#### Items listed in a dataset
>>>>
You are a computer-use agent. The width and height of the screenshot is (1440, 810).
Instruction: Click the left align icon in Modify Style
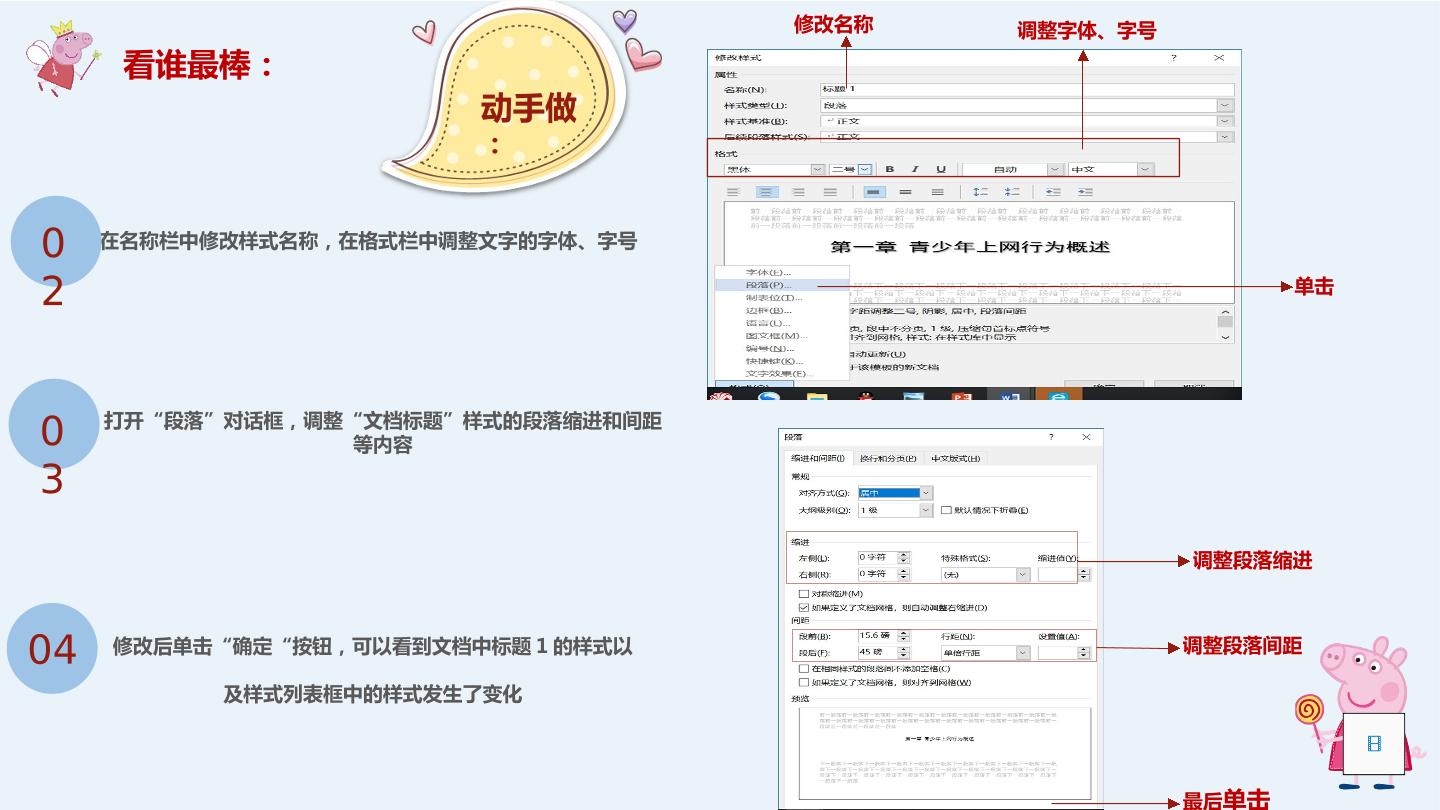[734, 192]
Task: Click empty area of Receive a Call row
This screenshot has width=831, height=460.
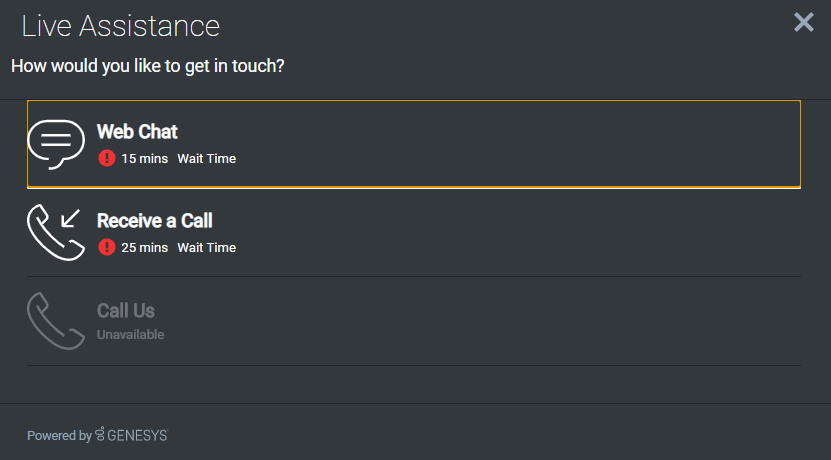Action: coord(503,233)
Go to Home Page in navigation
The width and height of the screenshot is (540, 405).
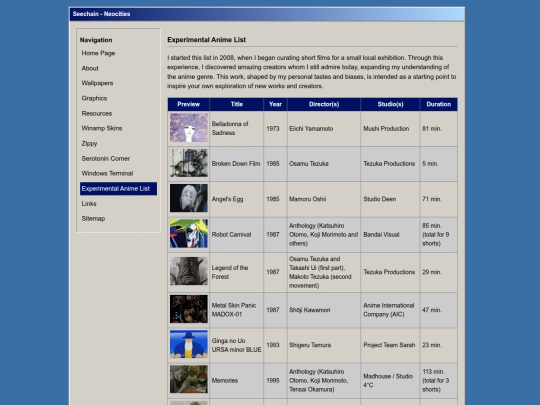click(x=98, y=53)
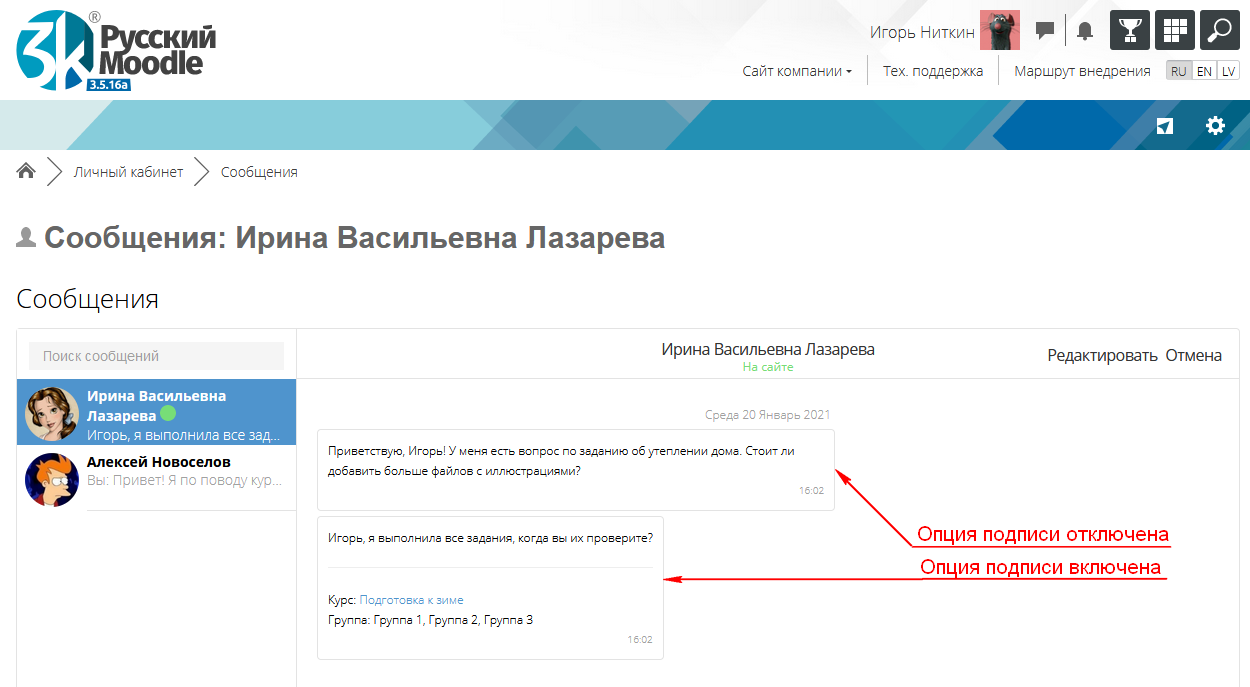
<<<<
#### Work required
Return the data exactly as it stands, minus the pictures.

#### Result of this exercise
You are a computer-use agent. The width and height of the screenshot is (1440, 810).
Instruction: Click the left align icon in Modify Style
[734, 192]
Task: Click empty area of Receive a Call row
This screenshot has width=831, height=460.
Action: coord(503,233)
Go to Home Page in navigation
The width and height of the screenshot is (540, 405).
click(x=98, y=53)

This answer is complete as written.